Part of a data file:
========

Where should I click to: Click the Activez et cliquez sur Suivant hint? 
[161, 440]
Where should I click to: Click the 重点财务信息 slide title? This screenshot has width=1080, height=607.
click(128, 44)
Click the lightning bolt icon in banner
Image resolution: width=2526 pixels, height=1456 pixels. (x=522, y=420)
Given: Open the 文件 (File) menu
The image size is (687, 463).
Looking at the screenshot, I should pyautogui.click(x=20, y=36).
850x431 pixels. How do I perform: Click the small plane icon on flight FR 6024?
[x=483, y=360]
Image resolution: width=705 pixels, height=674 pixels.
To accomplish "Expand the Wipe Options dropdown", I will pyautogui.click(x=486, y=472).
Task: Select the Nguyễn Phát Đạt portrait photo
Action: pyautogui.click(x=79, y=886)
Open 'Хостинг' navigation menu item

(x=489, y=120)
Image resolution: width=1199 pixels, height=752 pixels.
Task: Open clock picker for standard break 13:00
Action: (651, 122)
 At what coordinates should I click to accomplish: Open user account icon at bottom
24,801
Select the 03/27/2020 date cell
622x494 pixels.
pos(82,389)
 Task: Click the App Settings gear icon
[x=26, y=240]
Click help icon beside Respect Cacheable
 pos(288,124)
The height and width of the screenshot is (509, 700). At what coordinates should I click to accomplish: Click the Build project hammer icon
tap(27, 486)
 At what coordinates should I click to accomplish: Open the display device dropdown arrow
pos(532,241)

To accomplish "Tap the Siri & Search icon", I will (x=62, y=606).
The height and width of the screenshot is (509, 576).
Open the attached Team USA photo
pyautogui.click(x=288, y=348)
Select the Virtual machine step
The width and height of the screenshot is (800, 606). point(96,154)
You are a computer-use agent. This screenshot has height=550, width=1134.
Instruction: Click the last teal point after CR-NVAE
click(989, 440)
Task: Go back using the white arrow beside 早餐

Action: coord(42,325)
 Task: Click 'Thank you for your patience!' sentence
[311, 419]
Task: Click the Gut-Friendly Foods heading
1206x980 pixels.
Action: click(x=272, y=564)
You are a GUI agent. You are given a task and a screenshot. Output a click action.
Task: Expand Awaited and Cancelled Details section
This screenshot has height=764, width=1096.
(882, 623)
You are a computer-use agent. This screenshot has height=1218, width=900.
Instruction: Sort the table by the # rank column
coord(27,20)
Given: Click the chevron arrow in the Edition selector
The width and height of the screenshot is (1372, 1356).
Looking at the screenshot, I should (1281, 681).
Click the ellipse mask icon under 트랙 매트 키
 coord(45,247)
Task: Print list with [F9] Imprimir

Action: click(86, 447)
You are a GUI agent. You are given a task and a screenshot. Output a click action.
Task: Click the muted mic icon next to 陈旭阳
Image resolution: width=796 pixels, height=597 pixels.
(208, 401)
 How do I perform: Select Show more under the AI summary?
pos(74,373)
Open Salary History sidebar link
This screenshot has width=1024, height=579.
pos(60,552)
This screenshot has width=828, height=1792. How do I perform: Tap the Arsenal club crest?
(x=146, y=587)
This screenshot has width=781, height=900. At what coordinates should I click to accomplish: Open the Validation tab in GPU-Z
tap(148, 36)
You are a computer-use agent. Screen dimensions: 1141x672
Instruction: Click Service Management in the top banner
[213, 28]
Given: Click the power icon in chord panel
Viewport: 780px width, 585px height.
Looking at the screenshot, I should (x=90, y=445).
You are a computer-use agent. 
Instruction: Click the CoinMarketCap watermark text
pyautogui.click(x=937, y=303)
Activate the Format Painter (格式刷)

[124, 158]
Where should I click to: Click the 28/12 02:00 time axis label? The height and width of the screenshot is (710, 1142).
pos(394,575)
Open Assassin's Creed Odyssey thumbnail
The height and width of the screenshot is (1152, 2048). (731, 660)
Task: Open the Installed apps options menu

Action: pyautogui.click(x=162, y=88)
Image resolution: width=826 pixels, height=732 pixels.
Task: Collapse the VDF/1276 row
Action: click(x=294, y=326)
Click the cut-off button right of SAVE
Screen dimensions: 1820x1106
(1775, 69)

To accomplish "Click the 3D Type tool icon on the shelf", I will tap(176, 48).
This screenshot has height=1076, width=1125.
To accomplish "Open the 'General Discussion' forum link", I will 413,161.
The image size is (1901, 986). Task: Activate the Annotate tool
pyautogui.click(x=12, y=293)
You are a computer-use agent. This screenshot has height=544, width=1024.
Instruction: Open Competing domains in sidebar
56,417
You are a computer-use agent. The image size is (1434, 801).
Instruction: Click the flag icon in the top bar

========

* Objective
Put the lines of the part that opens with the line containing "Click the ellipse mask icon under 트랙 매트 키" and closes with the line containing "pos(60,552)" into a JSON list of strings, one string per line, leaving out blank lines.

* Result for this exercise
[
  "Click the ellipse mask icon under 트랙 매트 키",
  " coord(45,247)",
  "Task: Print list with [F9] Imprimir",
  "Action: click(86, 447)",
  "You are a GUI agent. You are given a task and a screenshot. Output a click action.",
  "Task: Click the muted mic icon next to 陈旭阳",
  "Image resolution: width=796 pixels, height=597 pixels.",
  "(208, 401)",
  " How do I perform: Select Show more under the AI summary?",
  "pos(74,373)",
  "Open Salary History sidebar link",
  "This screenshot has width=1024, height=579.",
  "pos(60,552)"
]